У Толстого художественная деталь обладает определенной иерархией:

1) детали, имеющие первостепенное значение для узнавания постоянного, устойчивого в характере;

2) детали второго плана, которые свидетельствуют об изменении либо точки зрения на героя, либо об изменении самого героя.

Современной психологии свойственно динамическое понимание личности. Некоторые направления западной психологии XX в., связанные с прагматизмом, неореализмом, без остатка растворили личность в непрерывно изменяющемся потоке психических состояний. Поведенческая психология отказалась не только от категории личности, характера, но и от категории сознания (поведением человека управляет механизм: стимул-реакция). Отечественные психологи стоят на иных позициях, но также далеки от прежнего статичного понимания личности. Выявляя в личности опорные, относительно устойчивые элементы, они в то же время настаивают на динамическом, функциональном анализе ее строения.

С учетом всего, что известно по этому вопросу в отечественной и зарубежной психологии, при анализе художественного произведения в образе литературного героя необходимо различить две стороны: совокупность устойчивых признаков поведения, т. е. характер, и подвижные, текучие, зыбкие процессы внутренней жизни, что чаще всего именовалось и именуется психологией человека.

Первое, условно говоря, можно назвать художественной характерологией, предметом которой является изучение именно устойчивых признаков личности, сложившихся под постоянным воздействием внешних обстоятельств.

Второе – это и есть психологический анализ, т. е. изучение внутренней жизни как сложный процесс специфических эмоционально-интеллектуальных откликов данного человека на сиюминутные воздействия среды, на собственные воспоминания, на мнения окружающих лиц или неожиданные, быстро преходящие впечатления на почве самых различных ассоциаций.

Еще раз напомним мнение Чернышевского: психологический анализ или психологизм принимает в литературе у разных авторов самый различный, подчас очень различный вид. И из всех видов психологизма Чернышевский особенно высоко ставит именно «диалектику души».
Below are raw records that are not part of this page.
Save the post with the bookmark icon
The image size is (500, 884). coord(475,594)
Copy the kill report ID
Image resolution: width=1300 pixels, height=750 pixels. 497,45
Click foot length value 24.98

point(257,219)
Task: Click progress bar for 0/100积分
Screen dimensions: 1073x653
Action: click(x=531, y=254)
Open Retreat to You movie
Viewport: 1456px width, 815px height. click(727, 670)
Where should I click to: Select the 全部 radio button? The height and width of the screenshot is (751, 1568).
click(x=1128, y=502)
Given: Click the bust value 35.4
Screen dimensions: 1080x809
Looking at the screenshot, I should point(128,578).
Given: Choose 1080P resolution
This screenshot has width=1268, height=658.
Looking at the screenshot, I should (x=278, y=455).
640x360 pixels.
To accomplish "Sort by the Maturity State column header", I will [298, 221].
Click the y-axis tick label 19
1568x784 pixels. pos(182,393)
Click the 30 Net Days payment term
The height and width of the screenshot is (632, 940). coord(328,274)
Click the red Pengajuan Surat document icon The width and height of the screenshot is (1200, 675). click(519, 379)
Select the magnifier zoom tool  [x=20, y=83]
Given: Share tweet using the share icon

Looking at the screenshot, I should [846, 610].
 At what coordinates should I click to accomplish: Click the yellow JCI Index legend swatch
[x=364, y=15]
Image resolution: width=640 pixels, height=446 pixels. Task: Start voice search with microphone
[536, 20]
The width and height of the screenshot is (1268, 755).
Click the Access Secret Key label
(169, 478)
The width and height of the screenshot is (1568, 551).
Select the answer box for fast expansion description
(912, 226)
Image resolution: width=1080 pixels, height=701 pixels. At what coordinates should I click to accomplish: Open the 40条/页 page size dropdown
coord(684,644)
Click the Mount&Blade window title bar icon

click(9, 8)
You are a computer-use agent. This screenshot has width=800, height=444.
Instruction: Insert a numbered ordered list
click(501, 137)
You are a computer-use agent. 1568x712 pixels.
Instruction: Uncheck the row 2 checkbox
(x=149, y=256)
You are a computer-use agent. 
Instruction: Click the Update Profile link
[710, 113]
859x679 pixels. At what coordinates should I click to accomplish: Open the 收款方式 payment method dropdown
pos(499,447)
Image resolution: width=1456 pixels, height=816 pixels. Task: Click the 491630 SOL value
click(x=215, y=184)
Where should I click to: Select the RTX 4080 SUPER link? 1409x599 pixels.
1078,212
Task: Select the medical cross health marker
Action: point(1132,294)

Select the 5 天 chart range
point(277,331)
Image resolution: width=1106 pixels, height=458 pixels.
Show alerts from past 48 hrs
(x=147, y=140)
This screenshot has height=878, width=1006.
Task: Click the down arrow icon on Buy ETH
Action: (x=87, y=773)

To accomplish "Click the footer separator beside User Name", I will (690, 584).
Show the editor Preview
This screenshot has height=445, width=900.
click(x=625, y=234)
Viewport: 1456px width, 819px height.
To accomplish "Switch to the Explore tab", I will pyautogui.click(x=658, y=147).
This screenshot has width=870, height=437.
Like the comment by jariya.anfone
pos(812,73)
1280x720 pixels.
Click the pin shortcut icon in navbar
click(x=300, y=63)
С точки зрения Толстого «диалектика души» – это постоянное обновление, изменение, переплавка характера, а изменение это происходит в результате диалектического взаимодействия опорных, относительно устойчивых элементов личности и того, что постоянно меняется.

К деталям второго плана, которые свидетельствуют о постоянной изменяемости личности, относятся кувшин с водой и струганные палочки.

К высшей, первой категории будут относиться детали, которые как бы постоянно закреплены за героем. Это – улыбка Хаджи-Мурата, его хромота, брегет, подаренный герою князем Воронцовым, и др.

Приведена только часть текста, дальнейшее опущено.